By Joey Votto’s lofty standards, batting .284/.417/.419 counts as a down year, and the Reds first baseman tells MLB.com’s Mark Sheldon that he is aiming for a return to form in 2019. Votto plans to refocus on his hitting during his offseason preparations, while also putting a greater emphasis on conditioning. “It’s not like I dogged it or anything, but there are levels to it,” Votto said. “If I was 99 percent ready, to be at your very best you need to be at 99.9 percent. I would never have once come into Spring Training and a Major League season without feeling like I’m ready. There are really extremes. I do feel like that’s something I fell short on.” While Votto still led the league in his OBP, his power dropoff was pronounced, as he posted the lowest full-season slugging percentage, isolated power, and home run numbers of his career. Votto has been a remarkably productive and consistent player over his career, though since he did just turn 35 in September, so some manner of decline wouldn’t be a surprise going forward, assuming Votto doesn’t get things figured out this winter.
More from around the NL Central…
- The Reds have some extra payroll to spend and they’ve been linked to several available pitchers this winter, though president of baseball operations Dick Williams threw a bit of cold water on the many rumors swirling around this team thus far in the offseason. Speaking to John Fay of the Cincinnati Enquirer and other reporters at the Redsfest fan event, Williams said that “the reports as a whole I’ve been surprised by how inaccurate they’ve been. They’ve taken us by surprise because they were so off base. I’m not going to comment on which ones they were. I’ll just caution that in general that those statements on a guy we’re in on or not in on….I just don’t know where that comes from.” Free agents and trade targets ranging from Dallas Keuchel, J.A. Happ, Patrick Corbin, Sonny Gray, and (before he was dealt to the Yankees) James Paxton have all reportedly drawn some interest from Cincinnati.
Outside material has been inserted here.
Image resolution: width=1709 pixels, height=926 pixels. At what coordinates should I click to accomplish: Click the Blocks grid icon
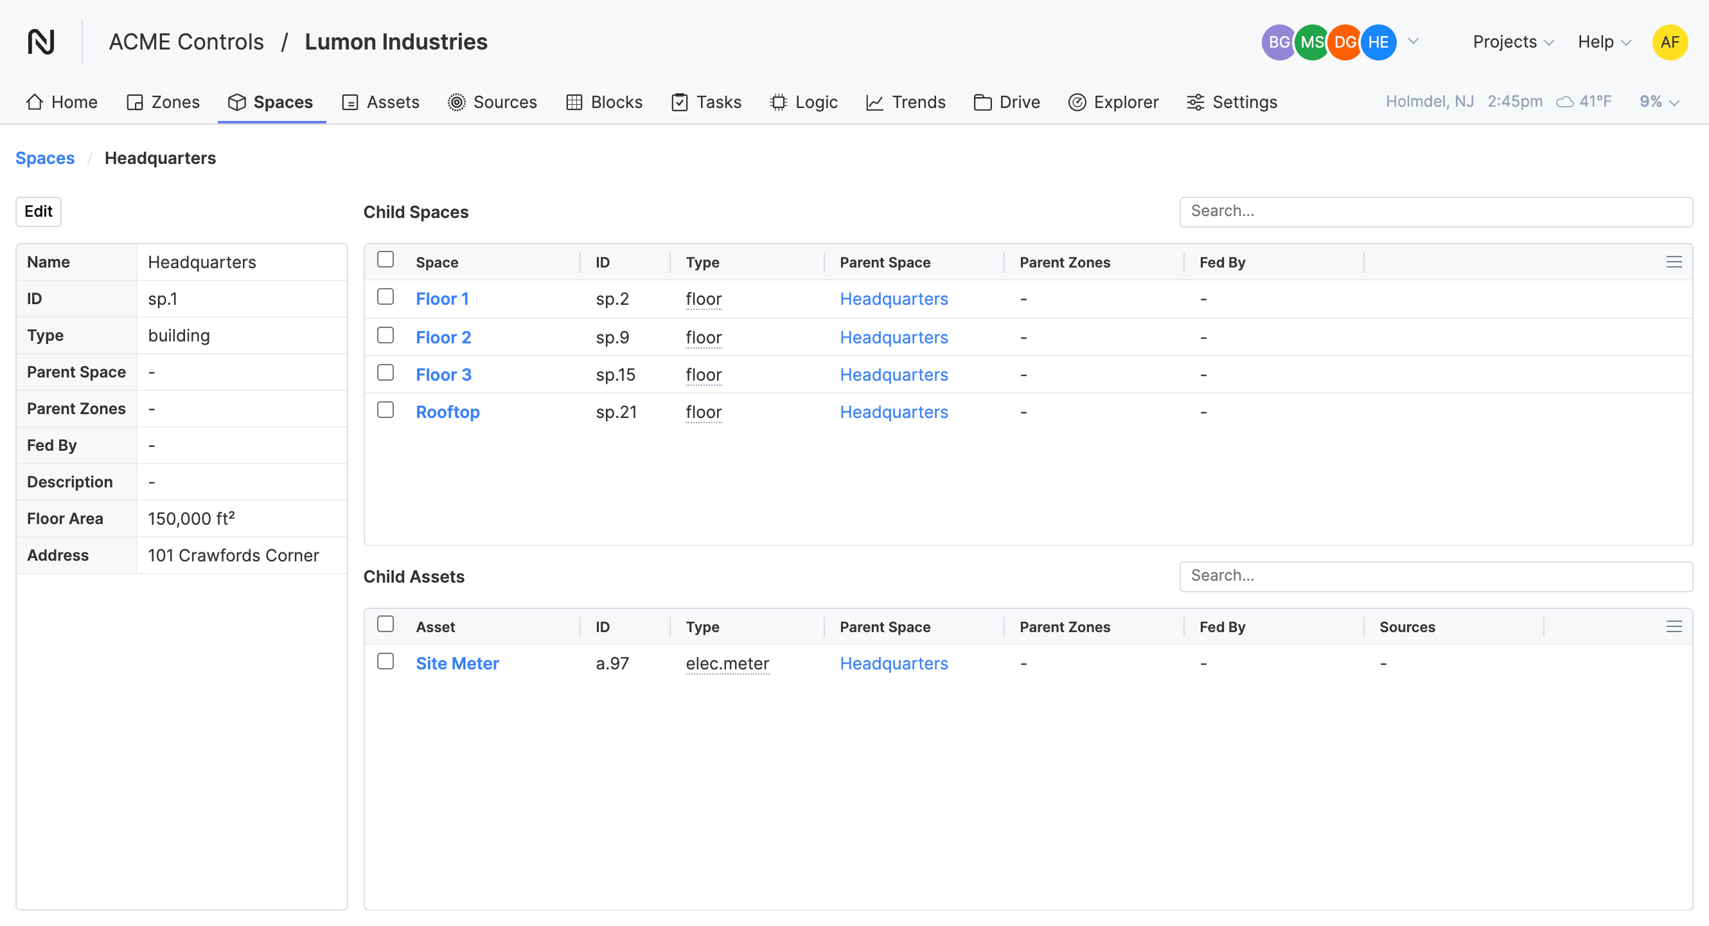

- Pirates right-hander Ivan Nova has changed agents and is now being represented by the Wasserman agency, The Athletic’s Robert Murray tweets. Nova is entering the last season of a three-year, $26MM free agent deal he signed in the 2016-17 offseason, and the righty has been solid over the first two-thirds of that contract, posting a 4.16 ERA, 6.3 K/9, and 3.45 K/BB rate over 348 innings for the Bucs. Similar numbers in 2019 would put Nova in line for another multi-year deal, though he will be 33 years old by Opening Day 2020.
- The Brewers’ ill-fated midseason acquisition of Jonathan Schoop was summed up by GM David Stearns “as a bad deal and that’s on me,” as Stearns said during a phone call with reporters (including Tom Haudricourt of the Milwaukee Journal Sentinel) on Friday. Stearns surrendered some notable talent to the Orioles in order to land Schoop, who hit just .202/.246/.331 with four home runs over 134 PA as a Brewer, plus an 0-for-8 showing in the postseason. Between this poor performance and Schoop’s projected $10.1MM salary in 2019 through the arbitration process, the Brewers chose to non-tender the second baseman on Friday. Milwaukee did reach agreements with infielders Tyler Saladino and Hernan Perez, each of whom Stearns mentions as possible options for second base, though the team will no doubt explore external options via trades and free agency in the coming weeks. Travis Shaw played some second base down the stretch once the Brewers acquired Mike Moustakas, and while Stearns noted that Shaw’s versatility “is a nice asset to have” in regards to the team’s offseason options, reinstalling Shaw as the everyday third baseman is the team’s “default scenario.”